Source data
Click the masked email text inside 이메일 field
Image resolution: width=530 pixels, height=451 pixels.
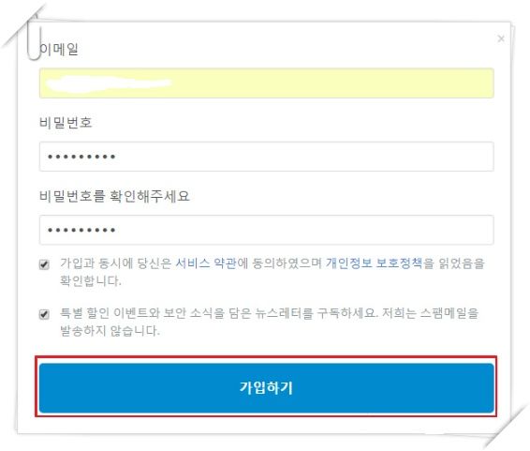coord(109,83)
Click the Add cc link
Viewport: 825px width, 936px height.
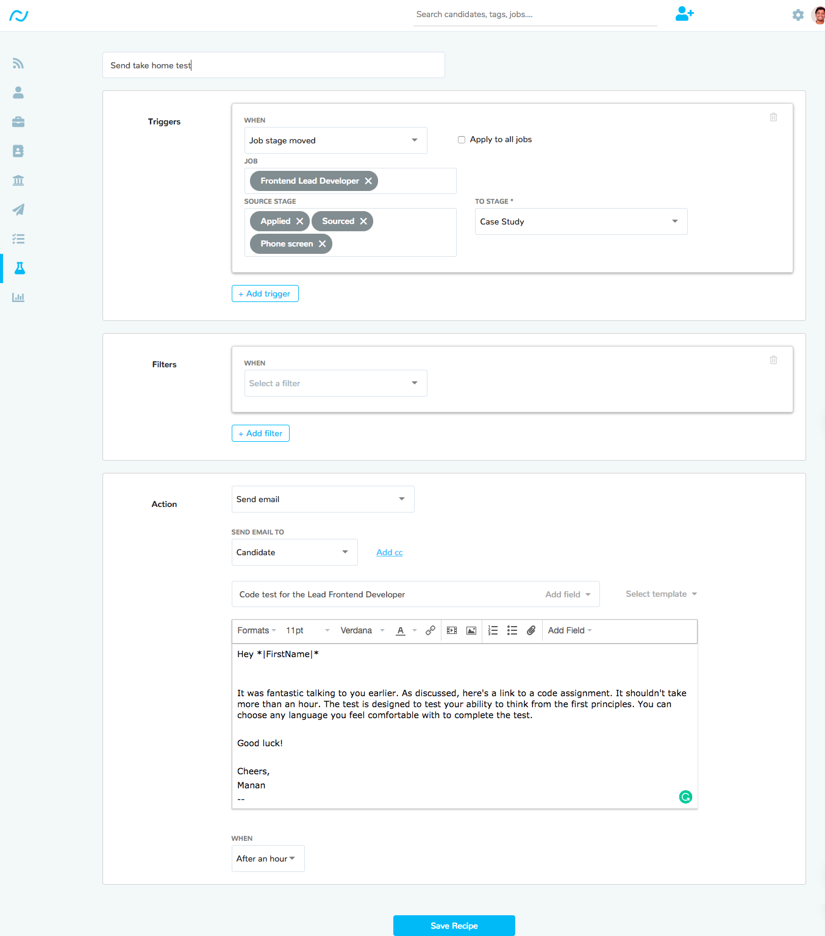click(389, 552)
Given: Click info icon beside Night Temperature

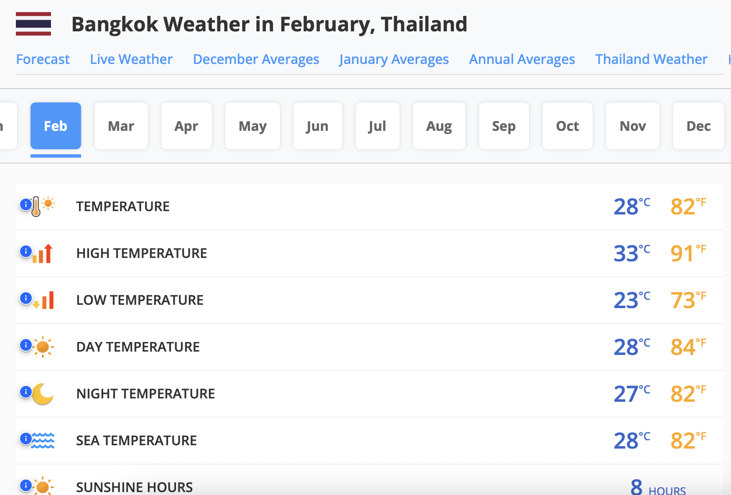Looking at the screenshot, I should (26, 392).
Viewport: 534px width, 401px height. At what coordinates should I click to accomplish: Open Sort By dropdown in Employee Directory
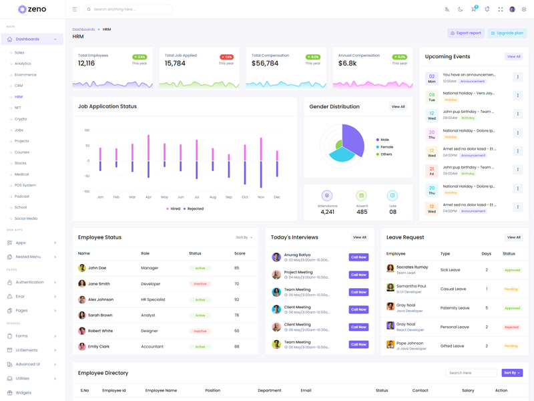point(512,373)
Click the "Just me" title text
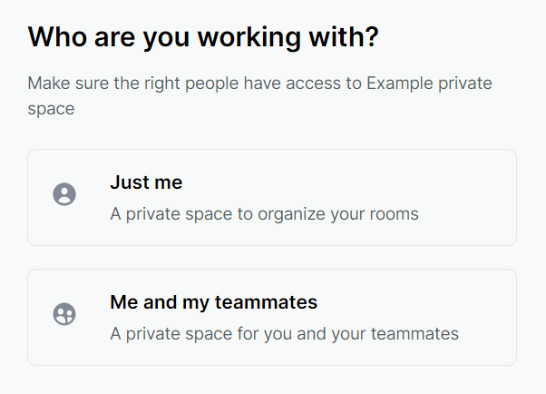 click(x=146, y=182)
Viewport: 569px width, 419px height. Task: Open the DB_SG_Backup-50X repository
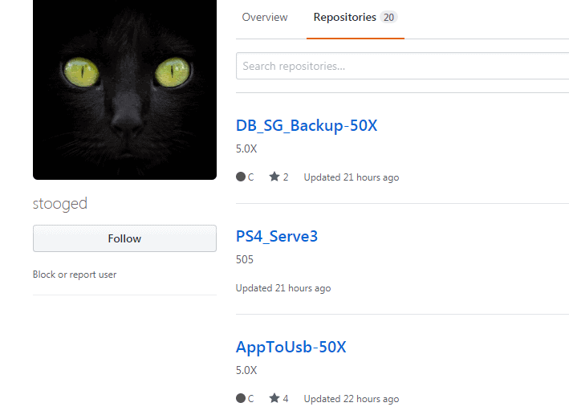(x=307, y=126)
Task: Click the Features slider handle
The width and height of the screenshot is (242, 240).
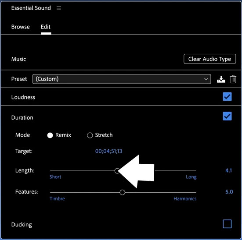Action: click(x=122, y=192)
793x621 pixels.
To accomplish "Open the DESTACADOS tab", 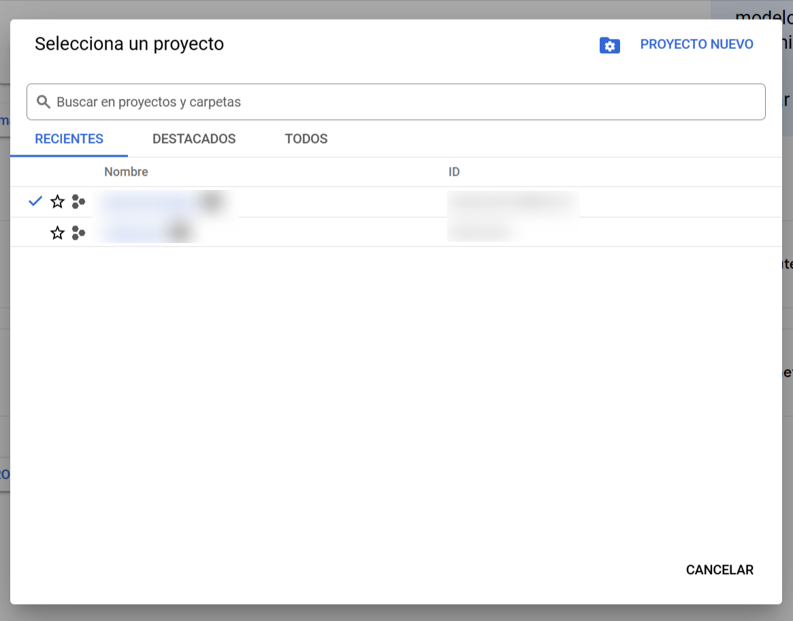I will pyautogui.click(x=194, y=139).
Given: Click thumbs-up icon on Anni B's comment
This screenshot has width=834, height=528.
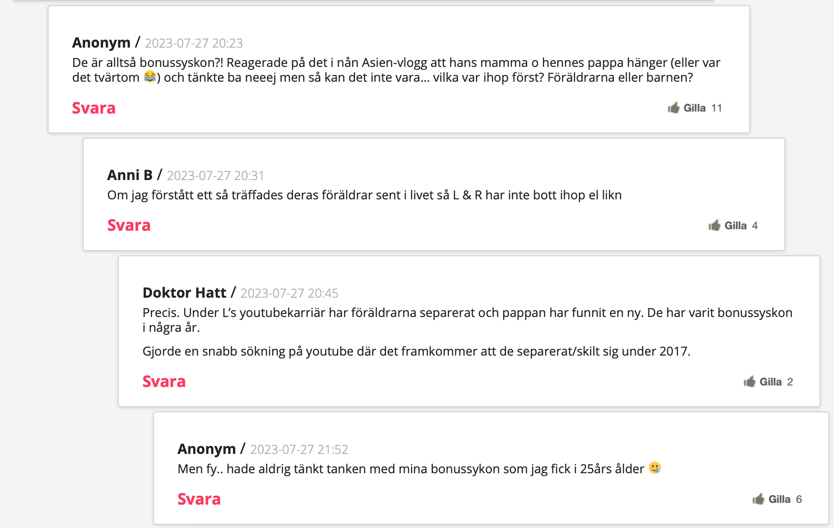Looking at the screenshot, I should click(x=714, y=225).
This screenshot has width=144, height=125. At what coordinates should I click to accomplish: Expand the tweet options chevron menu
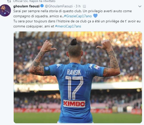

What the task requires
From the line with "This screenshot has width=834, height=528." through the final line of the records above, return each line exactly and nothing else. Pictures are to be skipped.

Solved problem
This screenshot has width=834, height=528.
Looking at the screenshot, I should click(x=714, y=225).
This screenshot has width=144, height=125. At what coordinates should I click to accomplish: Expand the tweet options chevron menu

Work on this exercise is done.